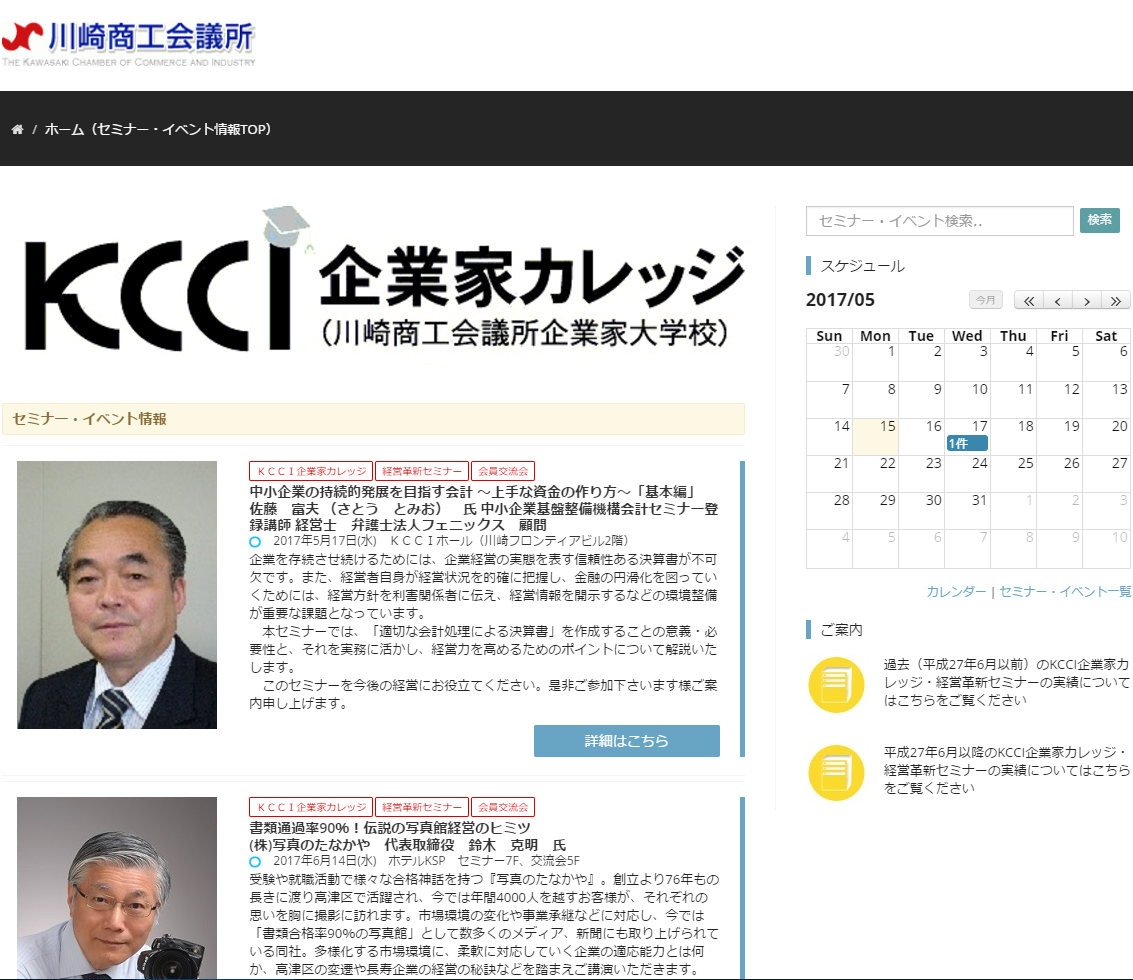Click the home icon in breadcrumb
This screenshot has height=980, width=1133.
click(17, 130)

———

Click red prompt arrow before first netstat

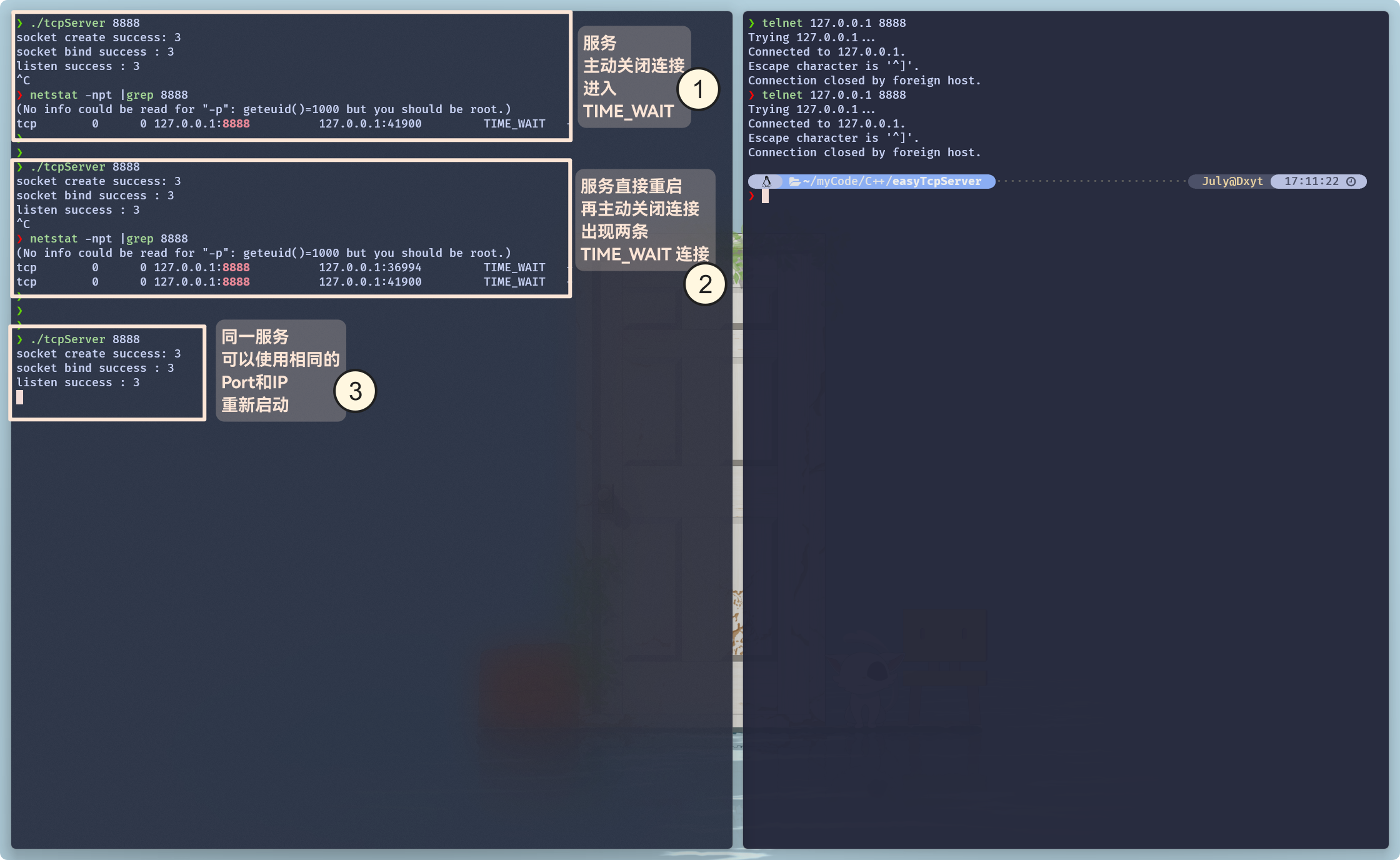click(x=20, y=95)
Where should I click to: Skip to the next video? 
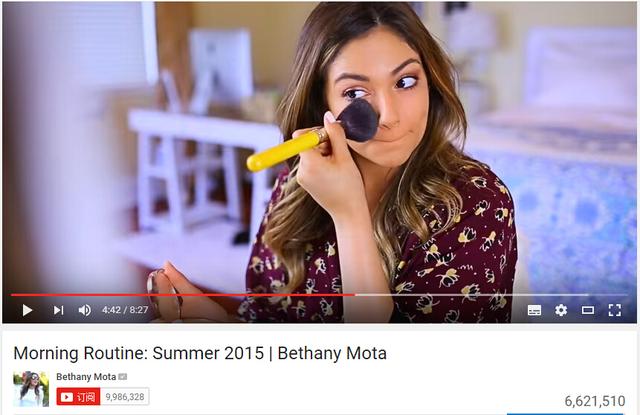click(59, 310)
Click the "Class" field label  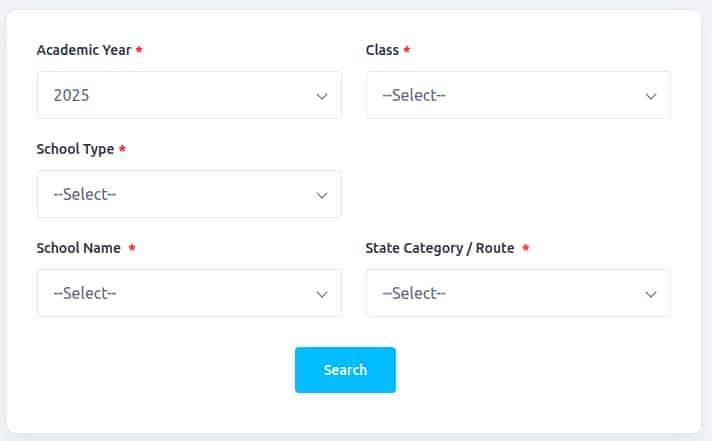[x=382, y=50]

———

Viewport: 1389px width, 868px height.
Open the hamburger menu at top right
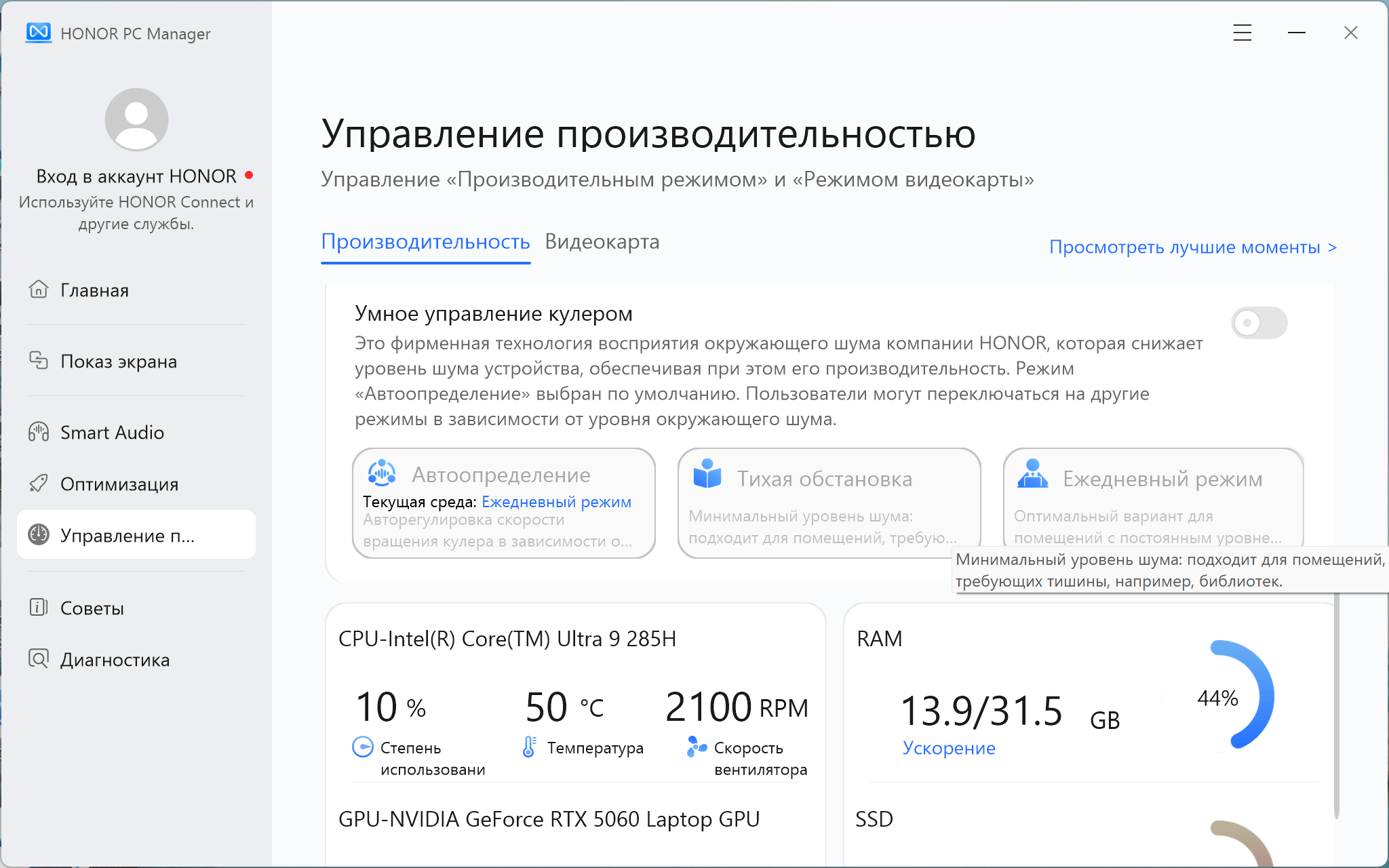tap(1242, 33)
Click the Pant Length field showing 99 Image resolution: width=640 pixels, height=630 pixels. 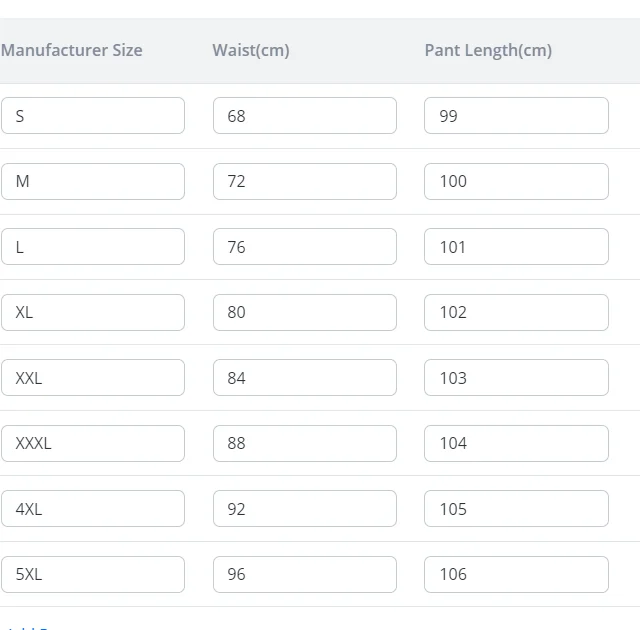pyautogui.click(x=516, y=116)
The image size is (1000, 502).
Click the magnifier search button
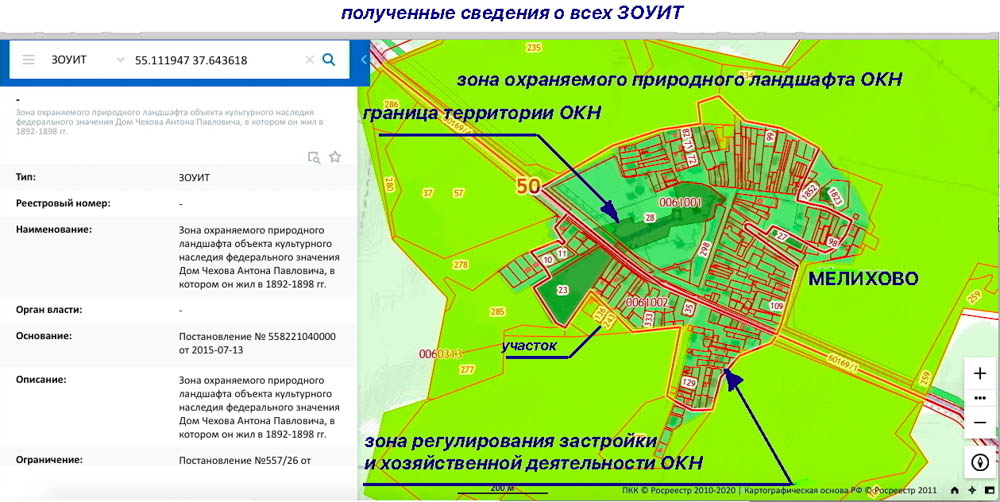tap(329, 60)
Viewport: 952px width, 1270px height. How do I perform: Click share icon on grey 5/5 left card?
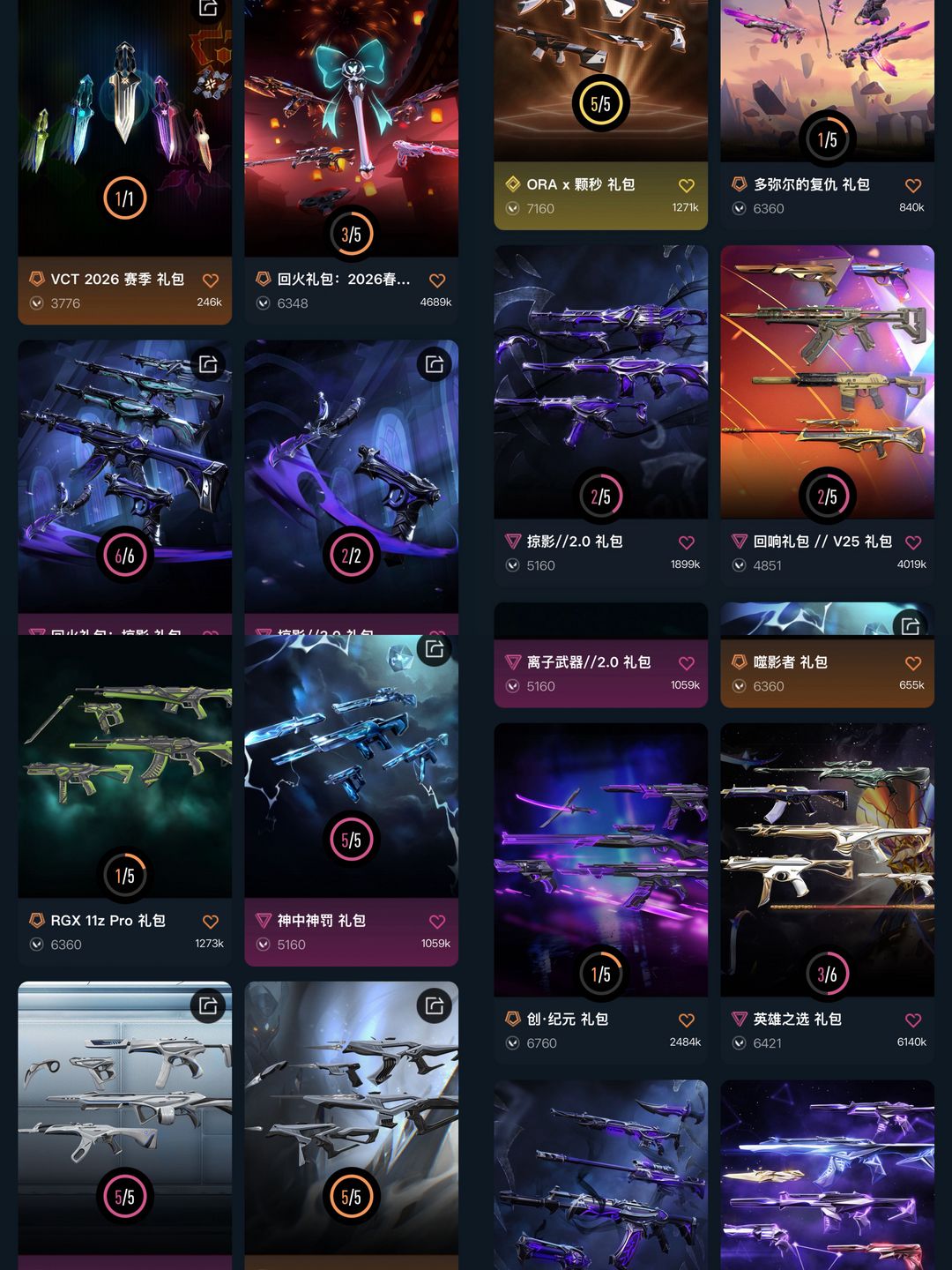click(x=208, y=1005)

———

TASK PROMPT:
Recast the records above, from the line with "Click the home icon in breadcrumb" up to and including the line with "click(17, 130)", as a JSON list of strings with one string per line and blank lines omitted. Leave the pictures out of the answer.

RESPONSE TO THIS EXERCISE:
[
  "Click the home icon in breadcrumb",
  "This screenshot has height=980, width=1133.",
  "click(17, 130)"
]